### Excerpted data

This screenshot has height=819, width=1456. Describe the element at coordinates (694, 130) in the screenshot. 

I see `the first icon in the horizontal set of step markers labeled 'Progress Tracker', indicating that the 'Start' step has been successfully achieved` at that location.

* * *

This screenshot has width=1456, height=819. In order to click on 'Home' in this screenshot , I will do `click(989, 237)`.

---

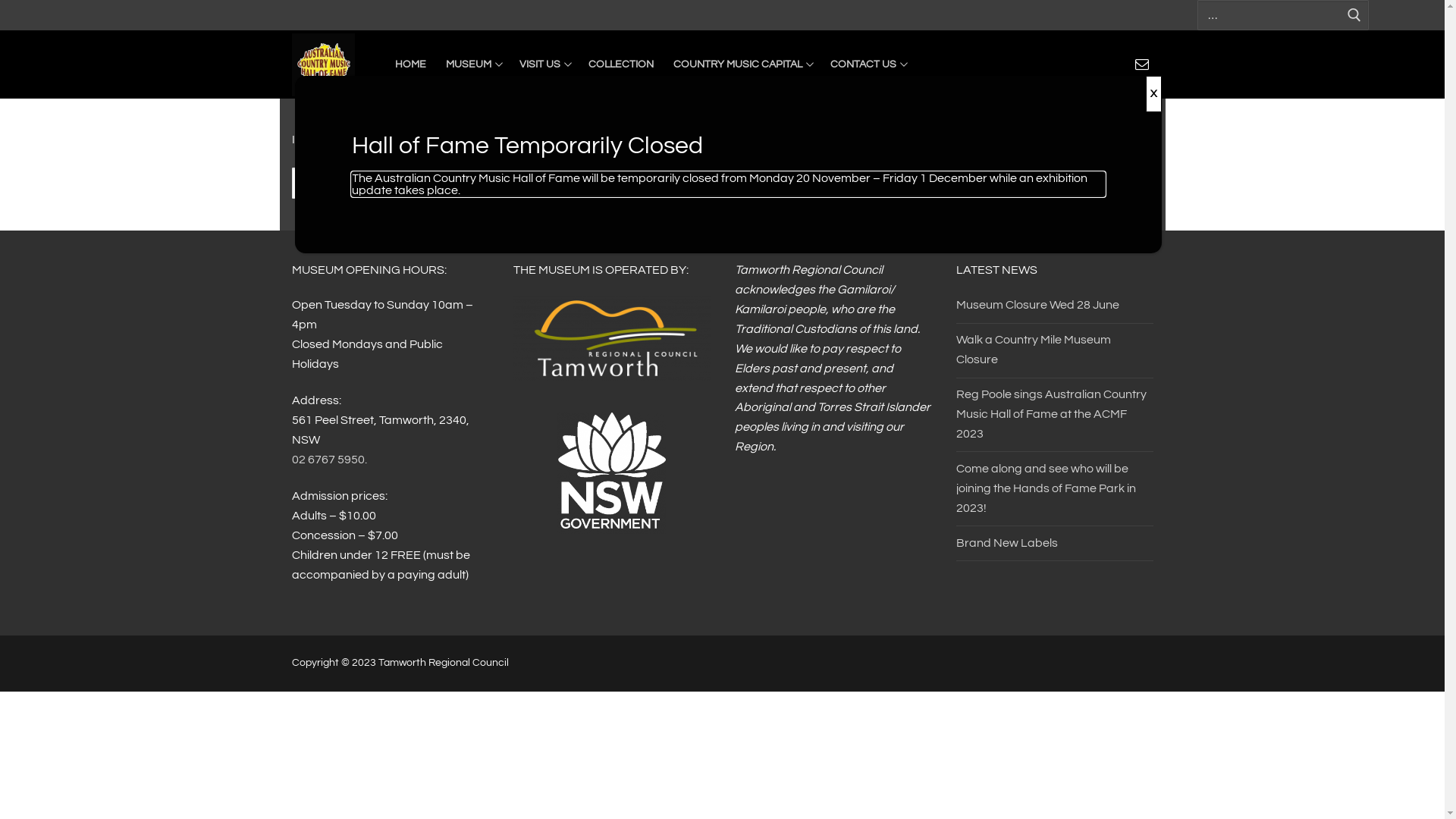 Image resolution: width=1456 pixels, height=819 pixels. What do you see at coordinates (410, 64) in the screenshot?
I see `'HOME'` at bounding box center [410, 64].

### Your goal
Copy the records word for word, starting at the line that contains "Image resolution: width=1456" and ending at the line that contains "center [410, 64].". Leave the pictures out.

### Finished exercise
 Image resolution: width=1456 pixels, height=819 pixels. What do you see at coordinates (410, 64) in the screenshot?
I see `'HOME'` at bounding box center [410, 64].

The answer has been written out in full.